19. März 2024

Juncker muss es werden

Der Kampf, der gegenwärtig um den Posten des EU-Kommissionspräsidenten geführt wird, ist an Würdelosigkeit kaum zu überbieten. Jean Claude Juncker, der der wohl erfahrenste Europapolitiker und ein zutiefst überzeugter Europäer ist, muss sich Zweifel an seiner Qualifikation anhören und neuerdings – im übelsten Blatt des europäischen Journalismus, der britischen „Sun“ – sogar den versteckten Vorwurf naziverstrickter Ahnen. Hinzu kommt ein (Juncker in herzlicher Abneigung zugetaner) EU-Ratspräsident Herman van Rompuy, der sich auf der Suche nach einer Lösung nicht scheut, den freiwilligen Rückzug Juncker zu insinuieren, woran Juncker selbstverständlich nicht denkt.

Das hat auch gute Gründe. Der erste liegt in der Kompetenz Junckers, der ein mit allen Wassern gewaschener und hochintelligenter Fachmann in außenpolitischen, wirtschafts- und währungspolitischen  Fragen ist, mit genau jener Erfahrung und natürlichen Autorität, die ein EU-Kommissionspräsident braucht.

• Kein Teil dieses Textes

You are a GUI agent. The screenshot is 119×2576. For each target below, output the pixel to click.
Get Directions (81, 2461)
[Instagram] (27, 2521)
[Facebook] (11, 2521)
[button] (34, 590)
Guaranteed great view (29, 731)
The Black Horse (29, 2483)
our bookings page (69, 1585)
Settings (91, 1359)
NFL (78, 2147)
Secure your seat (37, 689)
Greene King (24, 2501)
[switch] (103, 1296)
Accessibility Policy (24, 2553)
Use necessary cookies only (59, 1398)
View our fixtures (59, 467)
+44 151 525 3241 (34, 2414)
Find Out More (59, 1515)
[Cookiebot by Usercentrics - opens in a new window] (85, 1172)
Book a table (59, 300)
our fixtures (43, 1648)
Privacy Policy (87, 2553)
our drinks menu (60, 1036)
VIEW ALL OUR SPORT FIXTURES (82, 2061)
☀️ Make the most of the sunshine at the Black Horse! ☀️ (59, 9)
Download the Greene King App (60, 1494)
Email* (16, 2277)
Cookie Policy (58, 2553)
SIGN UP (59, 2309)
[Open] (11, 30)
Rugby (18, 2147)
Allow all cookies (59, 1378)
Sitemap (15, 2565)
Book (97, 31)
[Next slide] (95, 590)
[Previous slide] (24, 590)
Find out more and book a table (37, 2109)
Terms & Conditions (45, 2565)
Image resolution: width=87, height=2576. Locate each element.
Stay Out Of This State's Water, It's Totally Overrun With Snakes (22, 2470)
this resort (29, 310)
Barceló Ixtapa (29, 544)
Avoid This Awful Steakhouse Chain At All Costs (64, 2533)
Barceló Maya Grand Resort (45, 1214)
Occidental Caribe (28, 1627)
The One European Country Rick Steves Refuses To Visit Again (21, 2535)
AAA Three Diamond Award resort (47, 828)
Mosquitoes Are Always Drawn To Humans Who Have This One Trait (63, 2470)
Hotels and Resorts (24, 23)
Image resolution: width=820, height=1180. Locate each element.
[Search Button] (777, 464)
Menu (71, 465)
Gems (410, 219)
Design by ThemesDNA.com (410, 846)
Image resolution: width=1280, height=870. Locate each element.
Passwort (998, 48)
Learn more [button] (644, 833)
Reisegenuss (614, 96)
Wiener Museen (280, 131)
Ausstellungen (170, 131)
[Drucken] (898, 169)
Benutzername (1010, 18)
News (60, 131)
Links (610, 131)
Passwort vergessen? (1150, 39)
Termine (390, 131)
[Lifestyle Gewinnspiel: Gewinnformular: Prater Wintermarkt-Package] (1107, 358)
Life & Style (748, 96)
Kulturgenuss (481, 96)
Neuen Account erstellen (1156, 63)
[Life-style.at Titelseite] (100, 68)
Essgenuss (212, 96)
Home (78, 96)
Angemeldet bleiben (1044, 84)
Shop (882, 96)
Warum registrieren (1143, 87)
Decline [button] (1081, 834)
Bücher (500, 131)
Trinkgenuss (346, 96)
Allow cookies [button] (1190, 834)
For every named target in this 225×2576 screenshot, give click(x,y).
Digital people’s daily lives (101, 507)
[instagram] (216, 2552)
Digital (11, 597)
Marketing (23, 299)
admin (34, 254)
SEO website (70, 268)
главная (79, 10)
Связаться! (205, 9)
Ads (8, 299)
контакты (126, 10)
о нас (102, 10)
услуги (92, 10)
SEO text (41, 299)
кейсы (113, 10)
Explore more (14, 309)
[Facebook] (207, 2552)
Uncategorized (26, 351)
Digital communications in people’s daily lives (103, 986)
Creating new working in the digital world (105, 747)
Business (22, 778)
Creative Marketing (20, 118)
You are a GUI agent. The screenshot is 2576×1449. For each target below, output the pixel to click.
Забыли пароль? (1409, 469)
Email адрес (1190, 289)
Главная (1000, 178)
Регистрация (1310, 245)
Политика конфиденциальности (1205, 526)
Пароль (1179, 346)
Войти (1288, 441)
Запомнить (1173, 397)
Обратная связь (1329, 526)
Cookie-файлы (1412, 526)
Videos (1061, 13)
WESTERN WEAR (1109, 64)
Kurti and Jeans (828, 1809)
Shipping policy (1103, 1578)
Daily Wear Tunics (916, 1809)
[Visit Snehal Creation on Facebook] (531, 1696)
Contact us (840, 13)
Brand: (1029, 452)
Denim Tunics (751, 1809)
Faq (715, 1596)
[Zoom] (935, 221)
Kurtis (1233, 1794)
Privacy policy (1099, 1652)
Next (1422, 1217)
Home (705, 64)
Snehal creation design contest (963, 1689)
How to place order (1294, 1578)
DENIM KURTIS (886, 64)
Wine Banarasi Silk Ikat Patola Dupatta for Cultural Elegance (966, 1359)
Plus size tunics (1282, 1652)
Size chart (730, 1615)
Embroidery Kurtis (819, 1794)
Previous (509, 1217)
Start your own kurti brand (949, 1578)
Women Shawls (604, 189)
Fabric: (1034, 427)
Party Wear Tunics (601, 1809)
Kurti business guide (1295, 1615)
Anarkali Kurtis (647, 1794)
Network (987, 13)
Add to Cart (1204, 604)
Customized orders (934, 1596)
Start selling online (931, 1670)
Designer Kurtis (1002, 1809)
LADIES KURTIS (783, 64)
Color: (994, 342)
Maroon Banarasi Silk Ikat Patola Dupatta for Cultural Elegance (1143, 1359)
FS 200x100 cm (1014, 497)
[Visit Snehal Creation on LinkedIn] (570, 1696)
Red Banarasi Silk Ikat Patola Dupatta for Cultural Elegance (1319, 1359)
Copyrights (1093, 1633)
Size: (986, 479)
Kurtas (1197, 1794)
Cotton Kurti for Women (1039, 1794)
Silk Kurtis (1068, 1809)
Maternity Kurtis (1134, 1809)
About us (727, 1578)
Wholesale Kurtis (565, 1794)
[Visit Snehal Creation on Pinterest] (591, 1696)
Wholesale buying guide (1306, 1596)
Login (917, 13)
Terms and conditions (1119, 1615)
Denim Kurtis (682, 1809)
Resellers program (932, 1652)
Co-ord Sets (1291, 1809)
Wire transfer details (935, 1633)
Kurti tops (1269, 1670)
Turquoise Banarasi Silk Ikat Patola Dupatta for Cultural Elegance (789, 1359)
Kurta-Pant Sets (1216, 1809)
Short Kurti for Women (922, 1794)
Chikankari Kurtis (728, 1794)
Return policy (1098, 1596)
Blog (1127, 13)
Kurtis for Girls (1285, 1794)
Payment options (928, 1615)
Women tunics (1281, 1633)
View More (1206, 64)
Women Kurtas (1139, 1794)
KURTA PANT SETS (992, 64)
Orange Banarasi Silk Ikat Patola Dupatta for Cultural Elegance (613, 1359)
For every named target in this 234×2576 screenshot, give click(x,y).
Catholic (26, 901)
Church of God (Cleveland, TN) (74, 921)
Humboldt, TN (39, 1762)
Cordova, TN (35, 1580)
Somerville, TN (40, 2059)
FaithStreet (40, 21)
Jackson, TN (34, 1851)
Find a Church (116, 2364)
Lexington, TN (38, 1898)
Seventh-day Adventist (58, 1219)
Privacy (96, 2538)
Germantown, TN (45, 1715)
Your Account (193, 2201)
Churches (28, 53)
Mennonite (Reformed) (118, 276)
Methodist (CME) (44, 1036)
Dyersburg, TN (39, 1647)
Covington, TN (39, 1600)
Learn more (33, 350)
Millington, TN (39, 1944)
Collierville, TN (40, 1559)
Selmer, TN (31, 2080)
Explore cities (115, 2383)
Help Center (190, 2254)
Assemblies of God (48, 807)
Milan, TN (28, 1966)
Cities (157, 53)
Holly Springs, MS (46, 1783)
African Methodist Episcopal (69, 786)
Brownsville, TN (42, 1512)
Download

Zweitens: Juncker bringt eine tiefe Überzeugung für die europäische Idee mit, die nicht nur auf wirtschafts- oder währungspolitischen Vorteilen dieses politischen Zusammenschlusses gründet, sondern auf der historischen Friedensdividende, den die Europäische Union für die beteiligten Nationen erwirtschaftet hat. Juncker weiß genau, wie schnell ein Rückfall in Nationalismus und Separatismus zu Konflikten und Kriegsgefahr führen kann. Diese Überzeugung wird in der gegenwärtigen Debatte gerne als „altes Denken“ diskreditiert. Das zeigt, wie gefährlich unerfahren und welch geschichtslosen Geistes viele der führender gegenwärtigen Europapolitiker sind.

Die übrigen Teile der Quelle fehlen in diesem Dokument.